◆ What needs to be done: Word for word, restate every record.

◆ Task input:
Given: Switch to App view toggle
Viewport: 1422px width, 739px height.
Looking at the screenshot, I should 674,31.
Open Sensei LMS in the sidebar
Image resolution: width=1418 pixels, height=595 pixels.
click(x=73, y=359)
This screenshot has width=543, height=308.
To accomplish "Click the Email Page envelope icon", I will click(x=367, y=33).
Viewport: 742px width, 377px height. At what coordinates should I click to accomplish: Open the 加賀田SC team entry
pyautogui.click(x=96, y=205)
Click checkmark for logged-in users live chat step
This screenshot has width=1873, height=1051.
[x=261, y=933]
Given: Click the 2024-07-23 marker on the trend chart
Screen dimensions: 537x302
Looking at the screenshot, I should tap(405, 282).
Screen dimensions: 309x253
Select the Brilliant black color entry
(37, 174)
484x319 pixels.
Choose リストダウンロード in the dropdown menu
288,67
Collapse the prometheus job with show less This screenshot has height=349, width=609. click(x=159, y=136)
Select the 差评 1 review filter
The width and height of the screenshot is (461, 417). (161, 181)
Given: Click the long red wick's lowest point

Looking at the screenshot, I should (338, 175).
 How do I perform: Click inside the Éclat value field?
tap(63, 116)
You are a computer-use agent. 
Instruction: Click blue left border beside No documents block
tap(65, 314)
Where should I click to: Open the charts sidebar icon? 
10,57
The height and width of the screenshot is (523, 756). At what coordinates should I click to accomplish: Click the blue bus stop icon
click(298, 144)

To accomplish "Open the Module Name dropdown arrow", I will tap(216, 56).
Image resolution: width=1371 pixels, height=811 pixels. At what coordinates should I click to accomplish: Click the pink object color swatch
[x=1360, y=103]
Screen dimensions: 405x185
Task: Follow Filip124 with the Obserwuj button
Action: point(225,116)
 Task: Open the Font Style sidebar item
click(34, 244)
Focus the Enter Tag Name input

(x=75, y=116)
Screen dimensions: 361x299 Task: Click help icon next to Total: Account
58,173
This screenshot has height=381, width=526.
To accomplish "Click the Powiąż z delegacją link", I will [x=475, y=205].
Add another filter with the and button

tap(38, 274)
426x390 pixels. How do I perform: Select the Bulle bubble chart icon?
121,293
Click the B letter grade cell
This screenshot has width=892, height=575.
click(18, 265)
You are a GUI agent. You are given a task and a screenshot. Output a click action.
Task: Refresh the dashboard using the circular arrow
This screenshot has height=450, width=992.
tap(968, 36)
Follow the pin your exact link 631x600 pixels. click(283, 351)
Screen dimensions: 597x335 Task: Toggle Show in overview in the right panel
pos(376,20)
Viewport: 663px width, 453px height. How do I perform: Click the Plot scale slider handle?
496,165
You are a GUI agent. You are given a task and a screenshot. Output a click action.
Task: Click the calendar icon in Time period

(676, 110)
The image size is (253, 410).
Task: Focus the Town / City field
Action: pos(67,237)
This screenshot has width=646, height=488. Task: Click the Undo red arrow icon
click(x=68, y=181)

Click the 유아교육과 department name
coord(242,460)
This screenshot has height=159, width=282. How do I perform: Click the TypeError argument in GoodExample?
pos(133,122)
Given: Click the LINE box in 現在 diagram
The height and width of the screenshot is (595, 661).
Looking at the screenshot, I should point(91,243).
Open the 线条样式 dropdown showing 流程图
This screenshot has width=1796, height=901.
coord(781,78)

◆ Written answer:
Given: Switch to App view toggle
Viewport: 1422px width, 739px height.
Looking at the screenshot, I should 674,31.
Open Sensei LMS in the sidebar
Image resolution: width=1418 pixels, height=595 pixels.
click(x=73, y=359)
This screenshot has width=543, height=308.
To accomplish "Click the Email Page envelope icon", I will click(x=367, y=33).
Viewport: 742px width, 377px height. At what coordinates should I click to accomplish: Open the 加賀田SC team entry
pyautogui.click(x=96, y=205)
Click checkmark for logged-in users live chat step
This screenshot has width=1873, height=1051.
[x=261, y=933]
Given: Click the 2024-07-23 marker on the trend chart
Screen dimensions: 537x302
Looking at the screenshot, I should tap(405, 282).
Screen dimensions: 309x253
Select the Brilliant black color entry
(37, 174)
484x319 pixels.
Choose リストダウンロード in the dropdown menu
288,67
Collapse the prometheus job with show less This screenshot has height=349, width=609. click(x=159, y=136)
Select the 差评 1 review filter
The width and height of the screenshot is (461, 417). (161, 181)
Given: Click the long red wick's lowest point

Looking at the screenshot, I should (338, 175).
 How do I perform: Click inside the Éclat value field?
tap(63, 116)
You are a computer-use agent. 
Instruction: Click blue left border beside No documents block
tap(65, 314)
Where should I click to: Open the charts sidebar icon? 
10,57
The height and width of the screenshot is (523, 756). At what coordinates should I click to accomplish: Click the blue bus stop icon
click(298, 144)

To accomplish "Open the Module Name dropdown arrow", I will tap(216, 56).
Image resolution: width=1371 pixels, height=811 pixels. At what coordinates should I click to accomplish: Click the pink object color swatch
[x=1360, y=103]
Screen dimensions: 405x185
Task: Follow Filip124 with the Obserwuj button
Action: point(225,116)
 Task: Open the Font Style sidebar item
click(34, 244)
Focus the Enter Tag Name input

(x=75, y=116)
Screen dimensions: 361x299 Task: Click help icon next to Total: Account
58,173
This screenshot has height=381, width=526.
To accomplish "Click the Powiąż z delegacją link", I will [x=475, y=205].
Add another filter with the and button

tap(38, 274)
426x390 pixels. How do I perform: Select the Bulle bubble chart icon?
121,293
Click the B letter grade cell
This screenshot has width=892, height=575.
click(18, 265)
You are a GUI agent. You are given a task and a screenshot. Output a click action.
Task: Refresh the dashboard using the circular arrow
This screenshot has height=450, width=992.
tap(968, 36)
Follow the pin your exact link 631x600 pixels. click(283, 351)
Screen dimensions: 597x335 Task: Toggle Show in overview in the right panel
pos(376,20)
Viewport: 663px width, 453px height. How do I perform: Click the Plot scale slider handle?
496,165
You are a GUI agent. You are given a task and a screenshot. Output a click action.
Task: Click the calendar icon in Time period

(676, 110)
The image size is (253, 410).
Task: Focus the Town / City field
Action: pos(67,237)
This screenshot has width=646, height=488. Task: Click the Undo red arrow icon
click(x=68, y=181)

Click the 유아교육과 department name
coord(242,460)
This screenshot has height=159, width=282. How do I perform: Click the TypeError argument in GoodExample?
pos(133,122)
Given: Click the LINE box in 現在 diagram
The height and width of the screenshot is (595, 661).
Looking at the screenshot, I should point(91,243).
Open the 线条样式 dropdown showing 流程图
This screenshot has width=1796, height=901.
coord(781,78)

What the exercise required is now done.